以下のリストのうち、「This screenshot has width=1189, height=742.」を含む行から始めて「Task: Open the Element menu」を含む行までを、「Debug」を「Release」に変え、ほかは一切変えずに改めて記してください。

——————

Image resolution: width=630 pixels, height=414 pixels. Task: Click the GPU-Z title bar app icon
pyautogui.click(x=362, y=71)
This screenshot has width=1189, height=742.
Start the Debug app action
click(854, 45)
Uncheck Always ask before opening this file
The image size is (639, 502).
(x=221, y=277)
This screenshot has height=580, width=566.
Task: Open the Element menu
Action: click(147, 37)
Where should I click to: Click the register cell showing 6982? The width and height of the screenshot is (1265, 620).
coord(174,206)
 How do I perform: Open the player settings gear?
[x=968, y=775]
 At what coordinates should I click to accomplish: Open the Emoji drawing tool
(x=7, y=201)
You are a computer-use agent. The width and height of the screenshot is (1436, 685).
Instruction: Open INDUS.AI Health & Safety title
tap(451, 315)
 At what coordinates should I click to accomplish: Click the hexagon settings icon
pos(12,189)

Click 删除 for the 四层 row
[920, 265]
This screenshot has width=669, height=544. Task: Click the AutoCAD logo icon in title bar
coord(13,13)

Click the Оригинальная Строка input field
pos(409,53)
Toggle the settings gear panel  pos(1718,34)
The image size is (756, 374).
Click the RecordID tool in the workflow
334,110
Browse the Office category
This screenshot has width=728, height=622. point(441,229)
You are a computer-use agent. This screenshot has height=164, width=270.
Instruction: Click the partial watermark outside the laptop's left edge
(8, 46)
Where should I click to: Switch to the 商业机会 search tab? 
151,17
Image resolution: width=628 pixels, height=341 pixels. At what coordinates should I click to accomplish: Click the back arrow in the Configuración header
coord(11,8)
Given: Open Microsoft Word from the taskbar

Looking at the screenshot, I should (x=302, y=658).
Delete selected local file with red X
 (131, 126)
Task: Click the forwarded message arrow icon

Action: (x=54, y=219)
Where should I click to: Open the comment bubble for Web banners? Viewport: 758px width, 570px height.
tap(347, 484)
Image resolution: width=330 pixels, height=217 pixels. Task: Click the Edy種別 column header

——————

### 解答
This screenshot has width=1189, height=742.
Start the Release app action
click(854, 45)
Uncheck Always ask before opening this file
The image size is (639, 502).
(x=221, y=277)
This screenshot has height=580, width=566.
Task: Open the Element menu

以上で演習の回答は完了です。